Frauenrechte in Afghanistan / 5

Eine während der Herrschaft der Taliban in Afghanistan geflüchtete afghanische Lehrerin beim Unterricht an einer Grundschule im pakistanischen Peschawar. Sie durfte ihre Tätigkeit im eigenen Land nicht ausüben. © Fernando Moleres / Panos Pictures

Amnesty International liegen Informationen vor, nach denen zwischen März und Dezember 2010 74 Schulen aufgrund von Gewalt zerstört wurden oder geschlossen werden mussten, darunter Bombenangriffe, Giftanschläge auf SchülerInnen, Brandstiftung und Drohungen. Von diesen Angriffen richteten sich 26 gegen Mädchenschulen, 13 gegen Jungenschulen und 35 gegen Schulen, die gemischte Klassen hatten oder nicht eindeutig als reine Mädchen- oder Jungenschulen identifiziert werden konnten.

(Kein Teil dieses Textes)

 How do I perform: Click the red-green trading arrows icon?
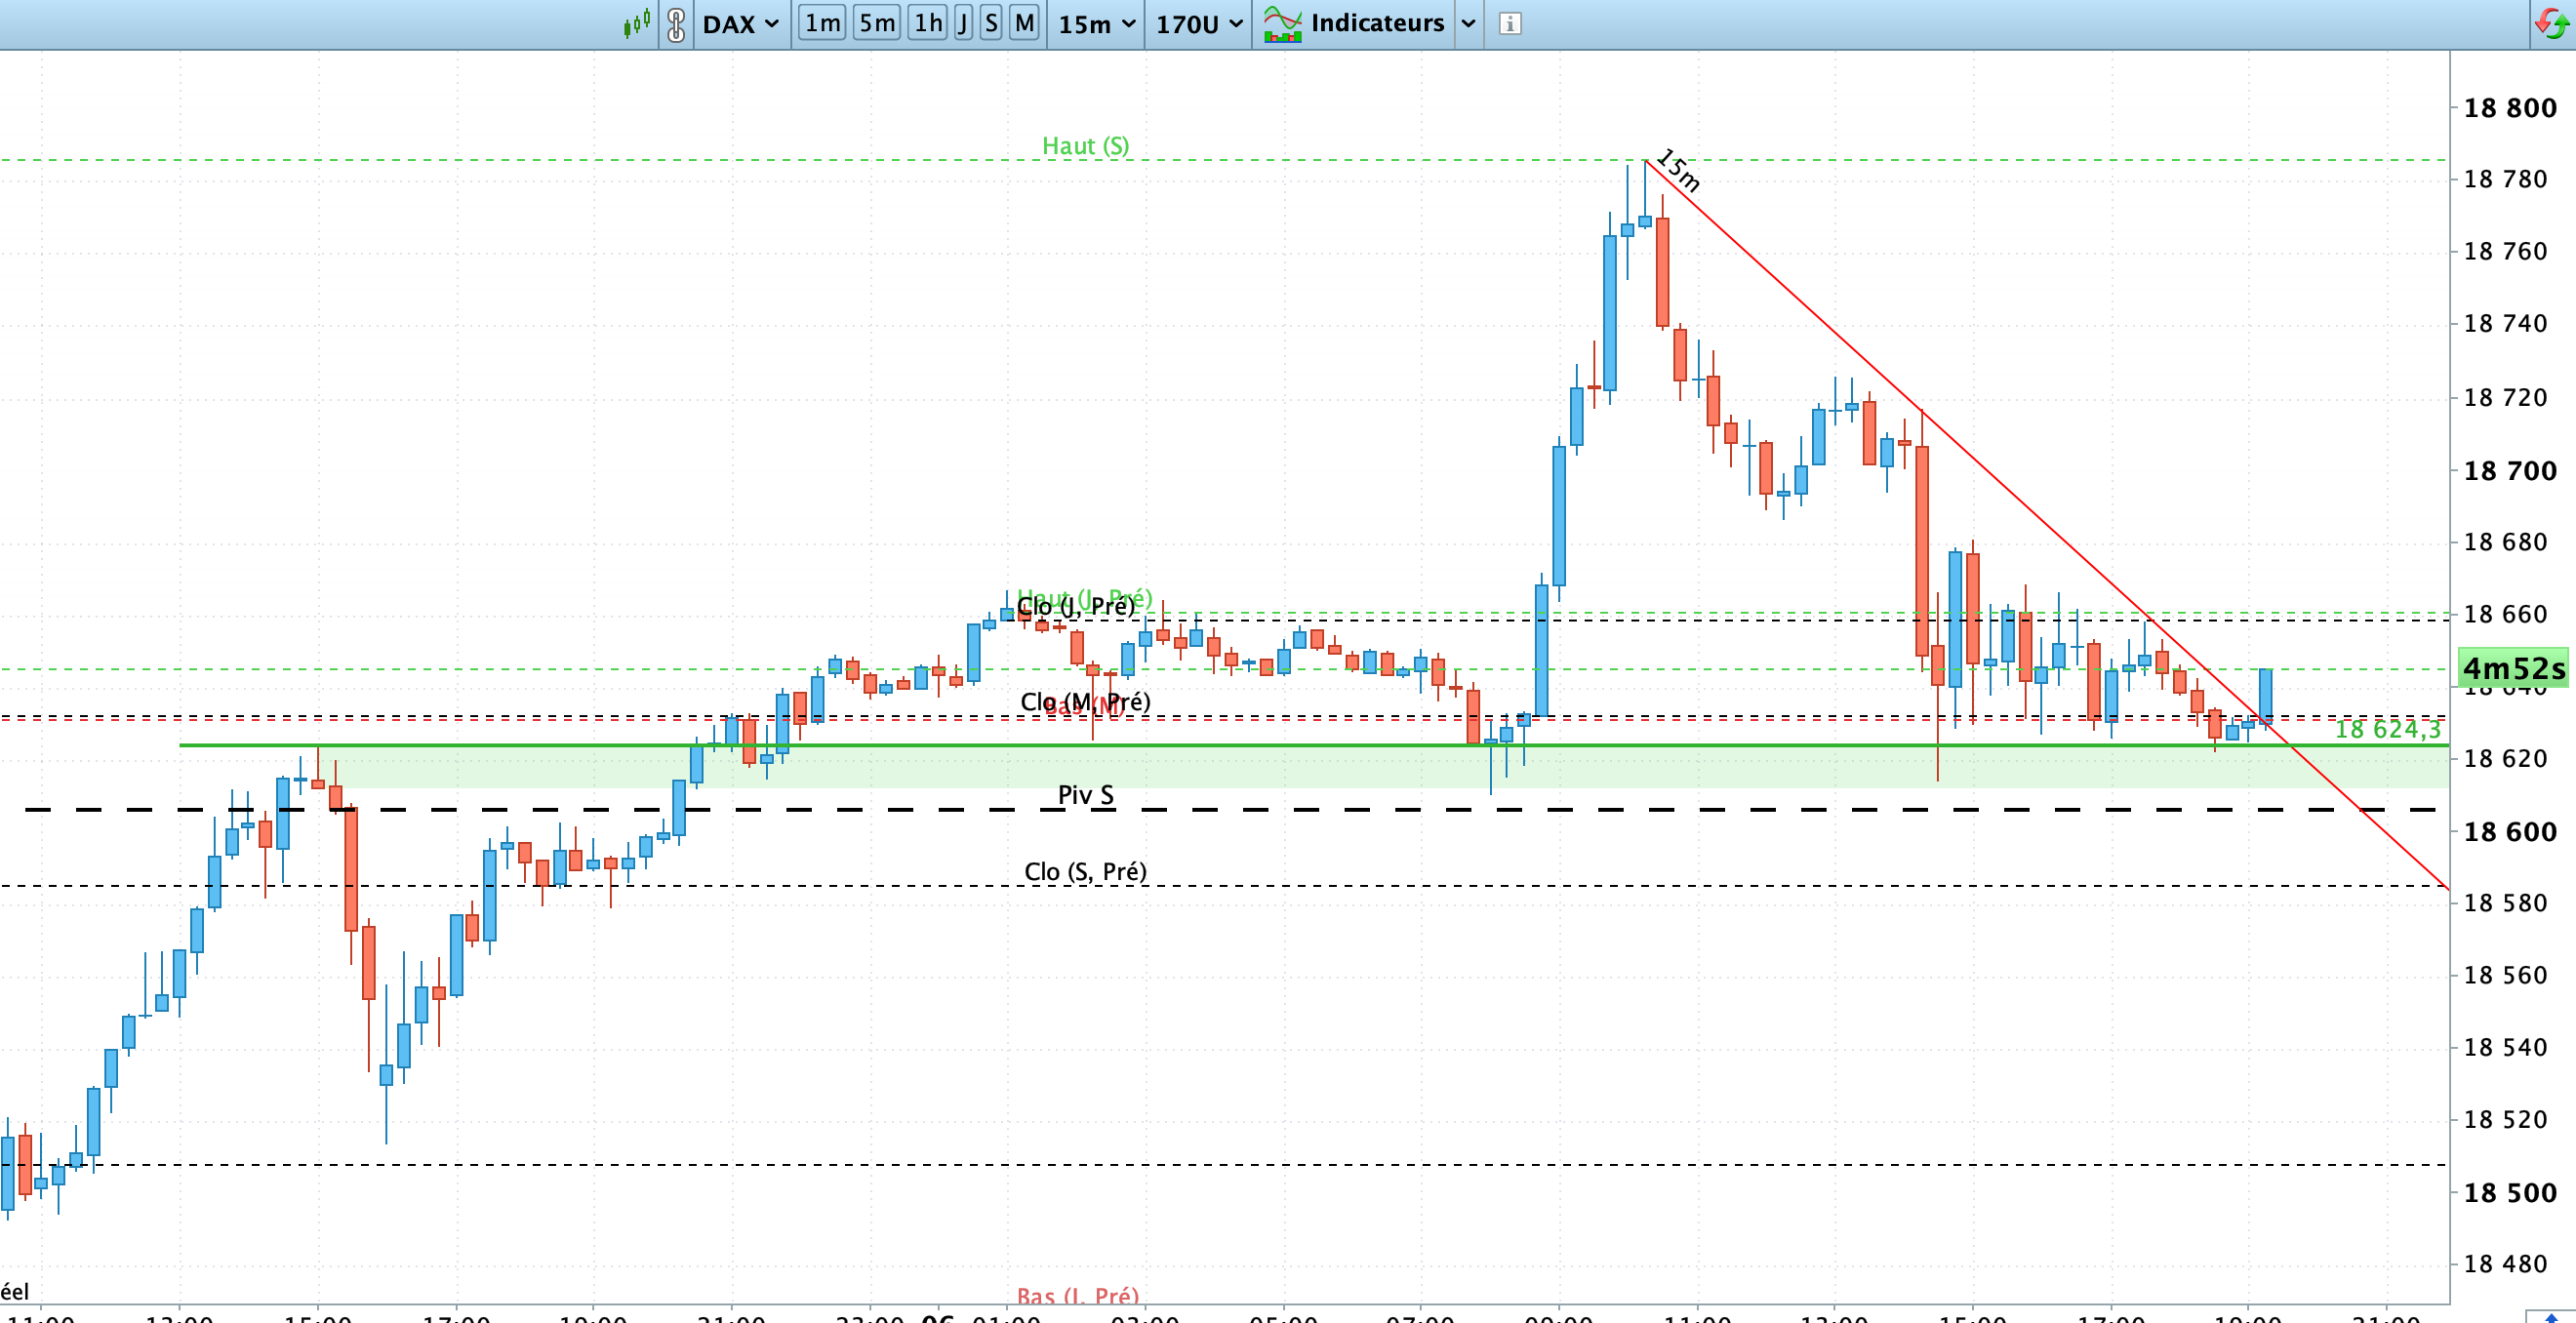point(2552,22)
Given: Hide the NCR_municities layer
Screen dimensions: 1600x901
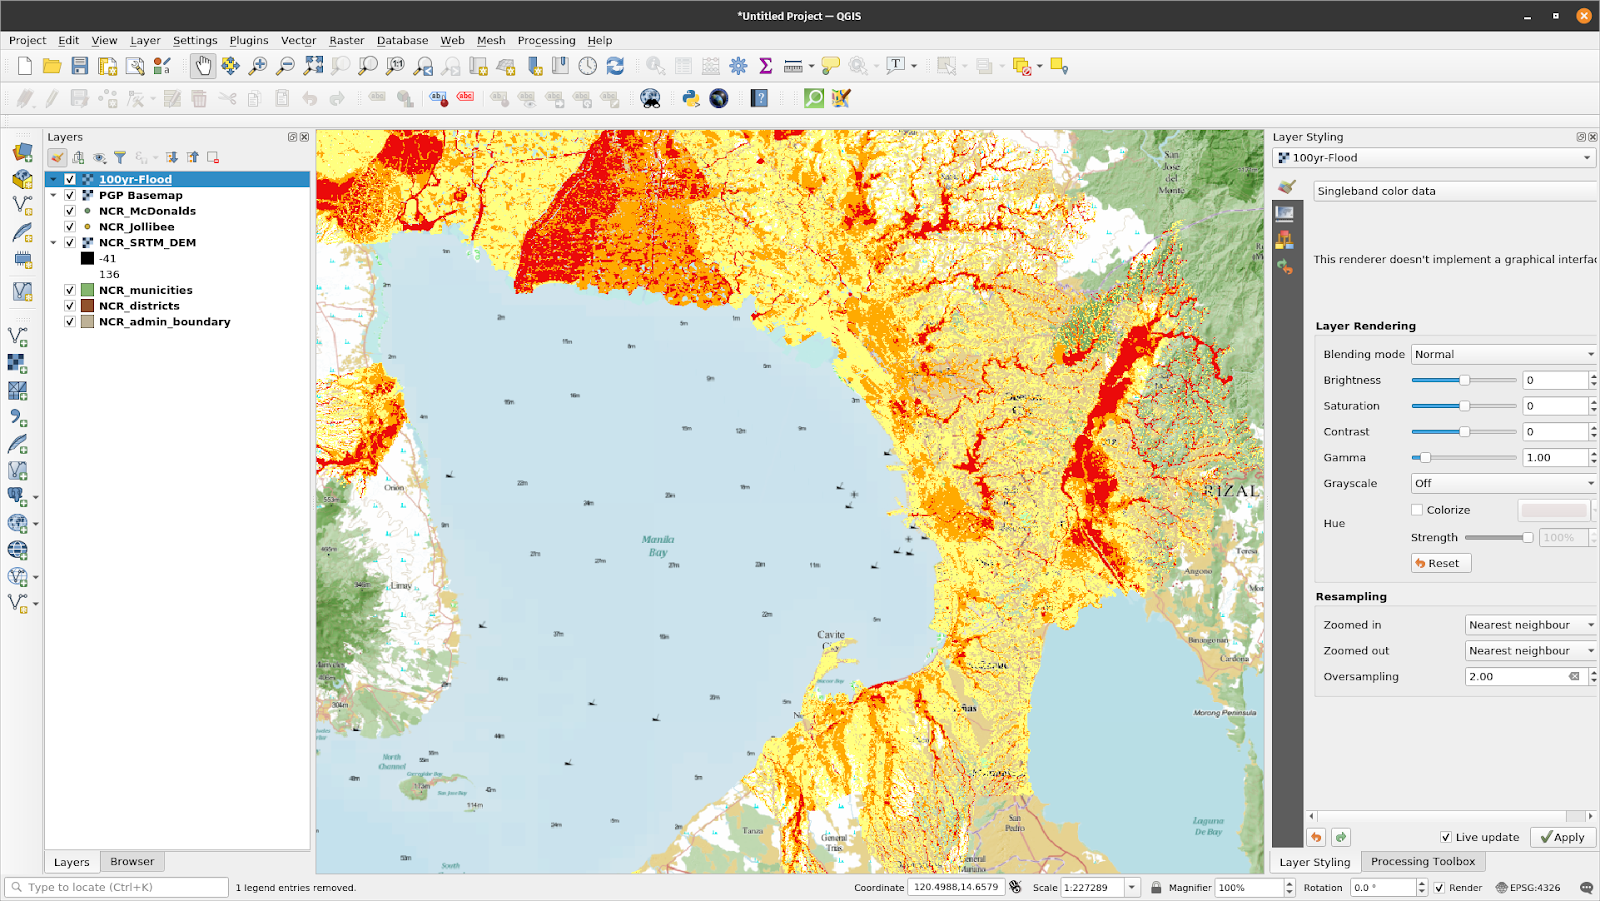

Derartige Angriffe und Bedrohungen schlagen Wellen und sorgen dafür, dass Schulen in der Umgebung geschlossen werden oder die Anzahl von SchülerInnen sinken, da Eltern und SchülerInnen Angst vor weiterer Gewalt haben. Seit 2005 scheinen Nachtbriefe und Einschüchterungsversuche noch allgegenwärtiger geworden zu sein. Sie brachten LehrerInnen dazu, ihre Arbeit niederzulegen, und Eltern, ihre Kinder daheim zu behalten. In einem Nachtbrief hieß es: „Wenn ihr in der Welt und im Jenseits sicher sein wollt, dann begebt euch nicht in die Zentren, die von Ungläubigen geschaffen wurden.“ Weiter heißt es: „Lehrergehälter werden von Ungläubigen gezahlt. Solange ihr weiter von ihnen bezahlt werdet, seid ihr für uns Marionetten der Amerikaner.“ Das afghanische Bildungsministerium berichtete 2010, dass wegen mangelnder Sicherheit 34 Prozent der Schu-

len in Helmand und 61 Prozent der Schulen in Zabul geschlossen blieben. In einem Telefoninterview mit Amnesty International behauptete der Sprecher der Taliban, Qari Yousef Ahmadi, die Taliban würden Schulen „schließen“, deren „Bücher in den USA gedruckt worden“ seien und deren „Lehrpläne von Ausländern ausgearbeitet wurden“. Er versicherte, die Taliban seien „gegen die Lehrpläne, nicht gegen Schulgebäude“.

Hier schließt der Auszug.